Titanium carbides, oxides, nitrides, and carbonitrides possess many special and excellent properties. But the high production cost caused by the traditional carbothermic reduction process severely limits the wide applications. In this study, a novel synthesis process has been proposed by reducing and carbonitriding TiO₂ with a CH₄-H₂-N₂ gas mixture at low temperatures. The synthesis of Ti(C, N, O), reaction mechanism, and the composition of the product have been investigated. Thermodynamic analysis indicated that TiO₂ could be ultimately reduced and carbonitrided to Ti(C, N, O) by CH₄-H₂-N₂ gas mixture. Based on the predictions of thermodynamics, the effects of reduction time, temperature, and gas composition have been studied experimentally. The obtained results indicated that increasing reduction temperature and introduction of N₂ are beneficial to the synthesis of Ti(C, N, O).
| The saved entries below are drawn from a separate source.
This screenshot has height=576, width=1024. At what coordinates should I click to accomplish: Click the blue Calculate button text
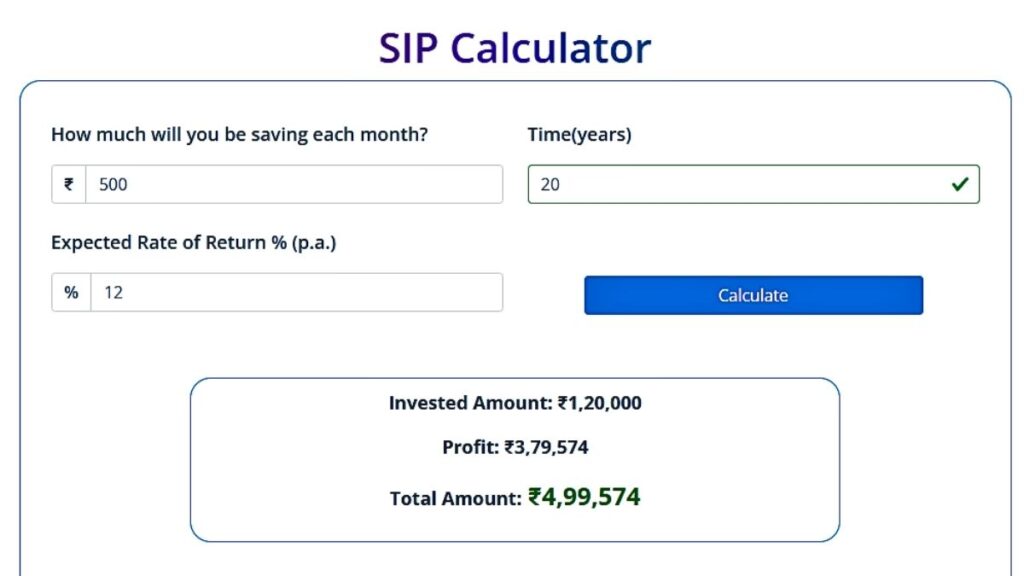click(x=752, y=294)
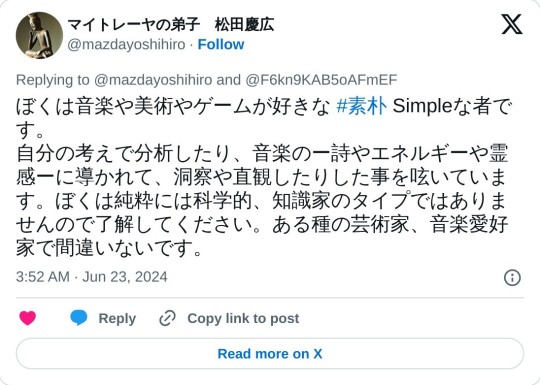This screenshot has width=540, height=385.
Task: Open the display name マイトレーヤの弟子 松田慶広
Action: coord(170,25)
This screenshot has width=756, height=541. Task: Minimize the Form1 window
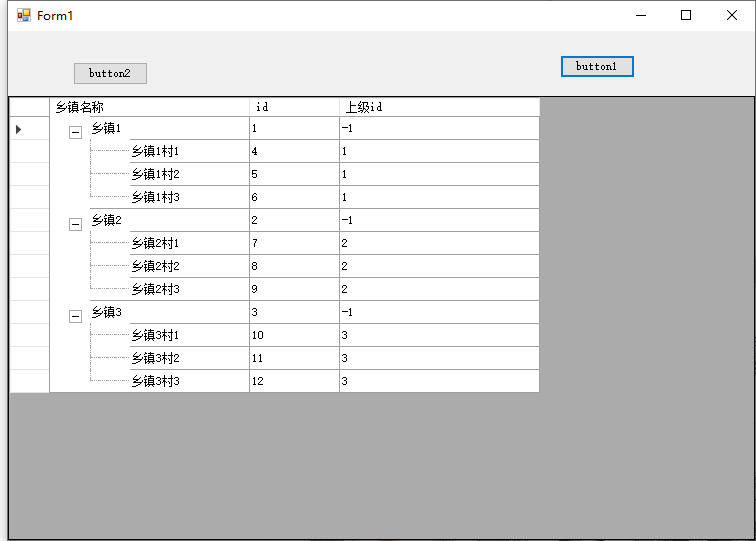tap(640, 15)
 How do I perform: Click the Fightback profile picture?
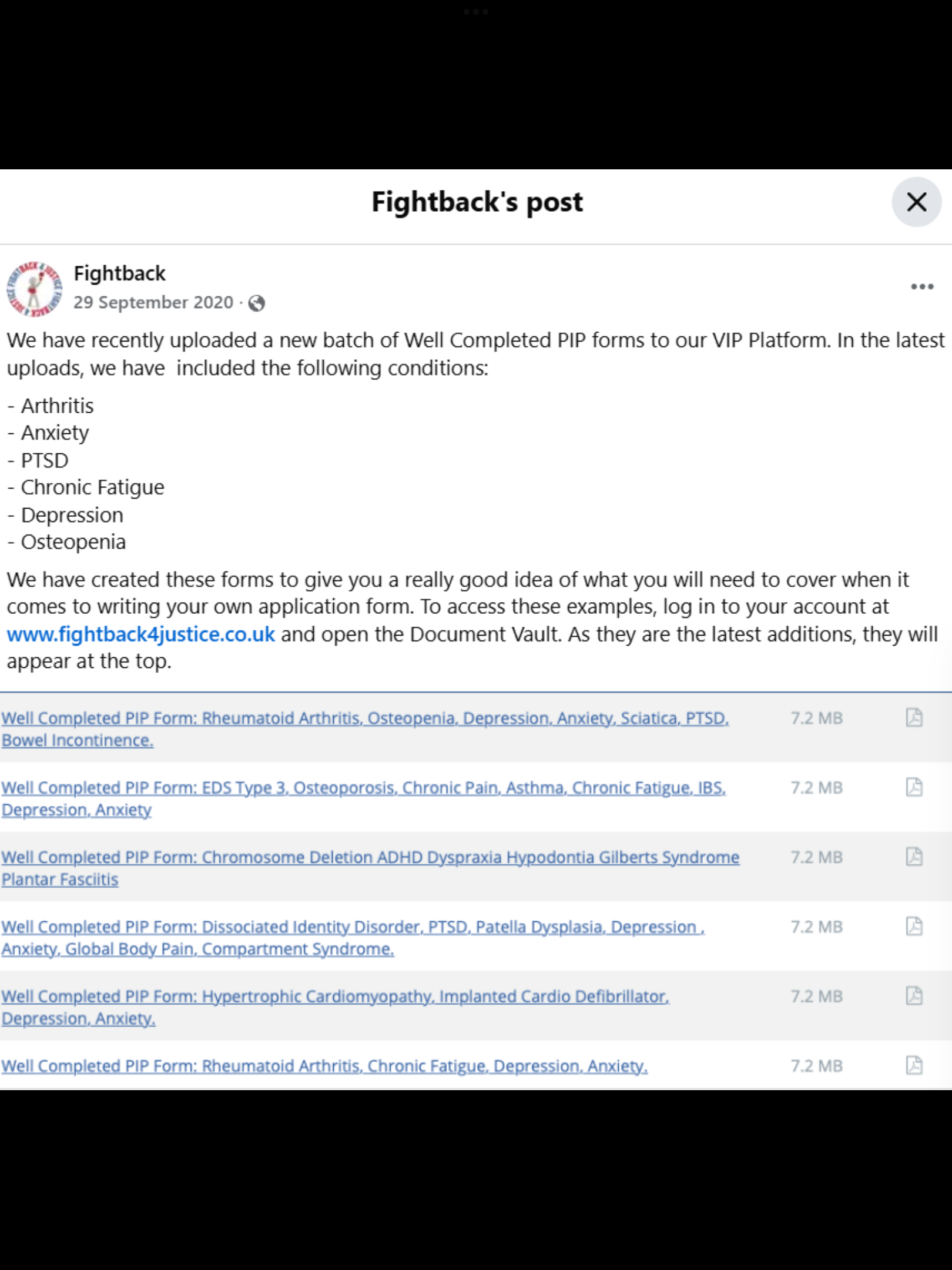tap(34, 289)
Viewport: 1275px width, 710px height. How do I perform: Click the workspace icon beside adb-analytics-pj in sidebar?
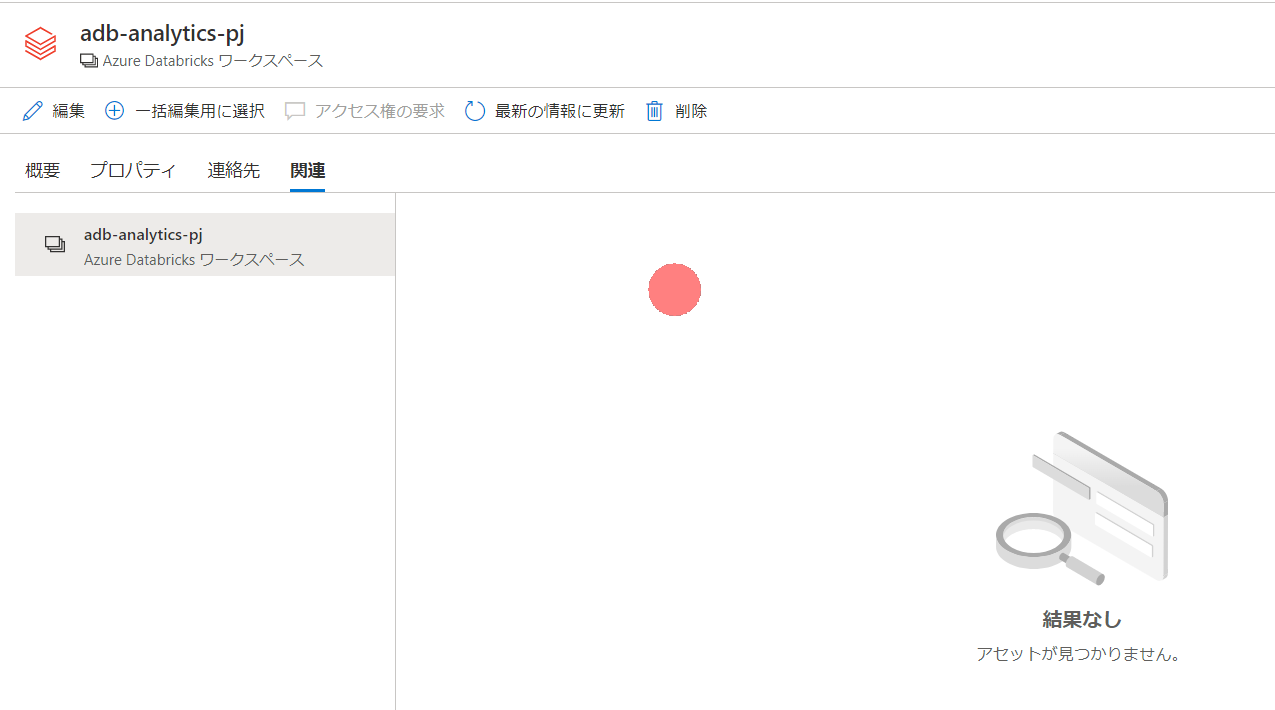(x=55, y=244)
Finally, the optimum reaction conditions have been obtained. The density functional theory (DFT) results further demonstrated the reaction mechanism. This work provides a new approach to prepare metallic carbonitrides from their oxides.

钛的碳化物、氧化物、氮化物和碳氮化物具有许多特殊和优良的性能。但传统碳热还原工艺造成的高生产成本严重限制了其广泛应用。在这项研究中，提出了一种新的合成工艺，通过在低温下用 CH ₄ -H ₂ -N ₂气体混合物还原和碳氮共渗 TiO ₂。对Ti(C,N,O)的合成、反应机理和产物组成进行了研究。热力学分析表明，TiO ₂最终可以被CH ₄ -H ₂ -N ₂还原和碳氮共渗为Ti(C, N, O)气体混合物。基于热力学的预测，实验研究了还原时间、温度和气体成分的影响。结果表明，提高还原温度和引入N ₂有利于Ti(C, N, O)的合成。最终得到了最佳反应条件。密度泛函理论（DFT）结果进一步证明了反应机理。这项工作提供了一种从氧化物制备金属碳氮化物的新方法。